Repeat everything in the material from the line containing "Click the name" down to the line containing "coord(876,24)", both included, and nothing else.

..............................

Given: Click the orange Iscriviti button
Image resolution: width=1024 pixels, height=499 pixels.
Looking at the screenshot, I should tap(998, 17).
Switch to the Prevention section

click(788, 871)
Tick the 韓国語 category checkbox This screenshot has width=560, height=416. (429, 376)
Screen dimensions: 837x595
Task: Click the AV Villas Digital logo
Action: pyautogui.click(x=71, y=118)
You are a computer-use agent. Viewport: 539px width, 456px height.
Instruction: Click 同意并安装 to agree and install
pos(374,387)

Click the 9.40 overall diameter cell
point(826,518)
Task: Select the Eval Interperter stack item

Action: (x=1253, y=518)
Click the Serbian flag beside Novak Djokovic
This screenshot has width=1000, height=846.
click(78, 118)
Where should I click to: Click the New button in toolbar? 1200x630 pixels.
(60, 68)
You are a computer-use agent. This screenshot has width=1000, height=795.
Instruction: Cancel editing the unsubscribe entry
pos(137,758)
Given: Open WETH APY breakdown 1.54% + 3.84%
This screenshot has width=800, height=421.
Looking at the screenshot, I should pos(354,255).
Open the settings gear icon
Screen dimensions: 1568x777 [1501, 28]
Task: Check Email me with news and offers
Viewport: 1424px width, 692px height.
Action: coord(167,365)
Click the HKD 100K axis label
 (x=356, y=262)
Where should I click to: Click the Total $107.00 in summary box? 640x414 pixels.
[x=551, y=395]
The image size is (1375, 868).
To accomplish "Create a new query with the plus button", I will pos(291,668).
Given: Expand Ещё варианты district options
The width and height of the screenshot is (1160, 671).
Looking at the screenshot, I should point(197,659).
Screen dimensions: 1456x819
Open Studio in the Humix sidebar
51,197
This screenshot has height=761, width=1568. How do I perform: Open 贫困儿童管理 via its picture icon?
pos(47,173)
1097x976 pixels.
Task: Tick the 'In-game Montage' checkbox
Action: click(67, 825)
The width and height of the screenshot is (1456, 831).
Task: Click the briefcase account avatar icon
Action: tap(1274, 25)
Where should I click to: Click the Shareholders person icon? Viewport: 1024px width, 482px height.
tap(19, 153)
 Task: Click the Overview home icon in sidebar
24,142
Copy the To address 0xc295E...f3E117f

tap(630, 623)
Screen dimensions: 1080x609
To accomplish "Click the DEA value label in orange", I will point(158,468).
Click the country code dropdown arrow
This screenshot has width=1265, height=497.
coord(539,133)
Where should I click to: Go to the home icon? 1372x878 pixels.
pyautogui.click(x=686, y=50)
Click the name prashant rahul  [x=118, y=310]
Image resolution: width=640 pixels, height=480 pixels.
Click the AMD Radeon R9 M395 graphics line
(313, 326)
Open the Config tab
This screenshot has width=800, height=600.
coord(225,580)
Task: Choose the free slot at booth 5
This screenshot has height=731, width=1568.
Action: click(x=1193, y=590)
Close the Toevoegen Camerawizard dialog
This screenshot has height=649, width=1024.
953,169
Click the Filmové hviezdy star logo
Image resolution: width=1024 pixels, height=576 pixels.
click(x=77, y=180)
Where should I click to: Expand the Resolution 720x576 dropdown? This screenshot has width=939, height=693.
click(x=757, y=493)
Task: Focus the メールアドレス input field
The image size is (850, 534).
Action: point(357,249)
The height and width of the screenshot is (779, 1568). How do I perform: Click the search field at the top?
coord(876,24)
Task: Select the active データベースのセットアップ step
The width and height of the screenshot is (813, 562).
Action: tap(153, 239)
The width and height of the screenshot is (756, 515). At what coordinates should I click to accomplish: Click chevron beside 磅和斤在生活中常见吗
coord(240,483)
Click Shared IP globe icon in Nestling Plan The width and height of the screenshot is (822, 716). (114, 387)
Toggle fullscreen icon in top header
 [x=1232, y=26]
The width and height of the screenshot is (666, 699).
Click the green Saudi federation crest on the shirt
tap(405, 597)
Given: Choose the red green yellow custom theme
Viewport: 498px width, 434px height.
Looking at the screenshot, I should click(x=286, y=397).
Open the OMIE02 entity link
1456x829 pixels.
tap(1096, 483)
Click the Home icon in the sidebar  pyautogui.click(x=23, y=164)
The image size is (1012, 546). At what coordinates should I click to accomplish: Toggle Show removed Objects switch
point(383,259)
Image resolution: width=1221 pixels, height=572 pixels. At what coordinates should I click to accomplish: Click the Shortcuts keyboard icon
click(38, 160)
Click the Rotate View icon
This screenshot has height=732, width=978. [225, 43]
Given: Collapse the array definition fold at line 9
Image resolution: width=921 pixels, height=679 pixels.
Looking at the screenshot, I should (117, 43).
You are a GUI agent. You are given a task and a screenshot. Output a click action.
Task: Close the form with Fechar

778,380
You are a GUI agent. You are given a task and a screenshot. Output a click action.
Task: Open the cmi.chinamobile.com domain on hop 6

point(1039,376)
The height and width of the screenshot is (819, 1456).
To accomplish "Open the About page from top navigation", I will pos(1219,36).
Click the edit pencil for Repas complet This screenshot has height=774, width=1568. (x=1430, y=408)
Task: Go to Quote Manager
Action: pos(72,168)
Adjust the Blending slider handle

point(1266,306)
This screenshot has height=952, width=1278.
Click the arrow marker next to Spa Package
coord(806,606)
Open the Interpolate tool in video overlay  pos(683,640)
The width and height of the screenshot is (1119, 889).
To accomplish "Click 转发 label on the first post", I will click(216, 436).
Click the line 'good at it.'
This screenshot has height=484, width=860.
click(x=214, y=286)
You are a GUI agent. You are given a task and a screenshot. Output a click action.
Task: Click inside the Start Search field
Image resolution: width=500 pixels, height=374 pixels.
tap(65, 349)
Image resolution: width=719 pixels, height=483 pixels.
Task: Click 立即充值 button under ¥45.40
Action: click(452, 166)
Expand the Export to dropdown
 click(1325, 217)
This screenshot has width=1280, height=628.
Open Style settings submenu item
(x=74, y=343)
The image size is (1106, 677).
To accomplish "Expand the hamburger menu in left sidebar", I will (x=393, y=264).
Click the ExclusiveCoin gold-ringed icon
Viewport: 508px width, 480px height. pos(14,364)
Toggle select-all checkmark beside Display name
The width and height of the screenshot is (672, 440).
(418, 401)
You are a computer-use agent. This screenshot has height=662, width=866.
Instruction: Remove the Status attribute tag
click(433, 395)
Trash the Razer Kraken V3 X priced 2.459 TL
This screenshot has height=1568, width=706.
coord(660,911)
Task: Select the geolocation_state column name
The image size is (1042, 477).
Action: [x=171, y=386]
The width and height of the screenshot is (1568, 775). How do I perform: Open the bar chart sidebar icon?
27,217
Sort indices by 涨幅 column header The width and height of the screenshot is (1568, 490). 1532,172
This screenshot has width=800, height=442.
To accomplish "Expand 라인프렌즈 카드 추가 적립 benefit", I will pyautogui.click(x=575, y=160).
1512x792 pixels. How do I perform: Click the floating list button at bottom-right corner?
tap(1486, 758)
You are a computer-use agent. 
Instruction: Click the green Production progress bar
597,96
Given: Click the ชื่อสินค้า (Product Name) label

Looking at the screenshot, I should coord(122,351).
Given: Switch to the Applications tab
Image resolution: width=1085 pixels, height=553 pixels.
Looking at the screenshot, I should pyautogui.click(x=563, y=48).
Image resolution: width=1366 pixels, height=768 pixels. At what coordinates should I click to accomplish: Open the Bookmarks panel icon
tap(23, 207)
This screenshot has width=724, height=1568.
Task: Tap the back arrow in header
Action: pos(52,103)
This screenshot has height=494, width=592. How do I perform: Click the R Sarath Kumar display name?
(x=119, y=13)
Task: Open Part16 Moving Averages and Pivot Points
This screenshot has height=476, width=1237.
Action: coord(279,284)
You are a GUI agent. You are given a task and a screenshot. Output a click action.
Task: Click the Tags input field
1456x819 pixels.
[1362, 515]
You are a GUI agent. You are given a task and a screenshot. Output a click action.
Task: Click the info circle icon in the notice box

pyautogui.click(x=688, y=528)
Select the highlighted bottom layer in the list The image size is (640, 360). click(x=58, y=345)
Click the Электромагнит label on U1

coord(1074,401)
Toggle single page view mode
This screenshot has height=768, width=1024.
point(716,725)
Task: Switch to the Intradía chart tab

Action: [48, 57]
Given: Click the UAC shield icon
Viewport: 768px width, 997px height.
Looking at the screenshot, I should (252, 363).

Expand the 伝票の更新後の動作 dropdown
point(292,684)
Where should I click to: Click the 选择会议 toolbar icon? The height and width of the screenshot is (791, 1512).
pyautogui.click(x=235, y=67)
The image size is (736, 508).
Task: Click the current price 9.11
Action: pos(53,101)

..............................

Solution for this task ::
Click the name prashant rahul  [x=118, y=310]
Image resolution: width=640 pixels, height=480 pixels.
Click the AMD Radeon R9 M395 graphics line
(313, 326)
Open the Config tab
This screenshot has width=800, height=600.
coord(225,580)
Task: Choose the free slot at booth 5
This screenshot has height=731, width=1568.
Action: click(x=1193, y=590)
Close the Toevoegen Camerawizard dialog
This screenshot has height=649, width=1024.
953,169
Click the Filmové hviezdy star logo
Image resolution: width=1024 pixels, height=576 pixels.
click(x=77, y=180)
Where should I click to: Expand the Resolution 720x576 dropdown? This screenshot has width=939, height=693.
click(x=757, y=493)
Task: Focus the メールアドレス input field
The image size is (850, 534).
Action: point(357,249)
The height and width of the screenshot is (779, 1568). How do I perform: Click the search field at the top?
coord(876,24)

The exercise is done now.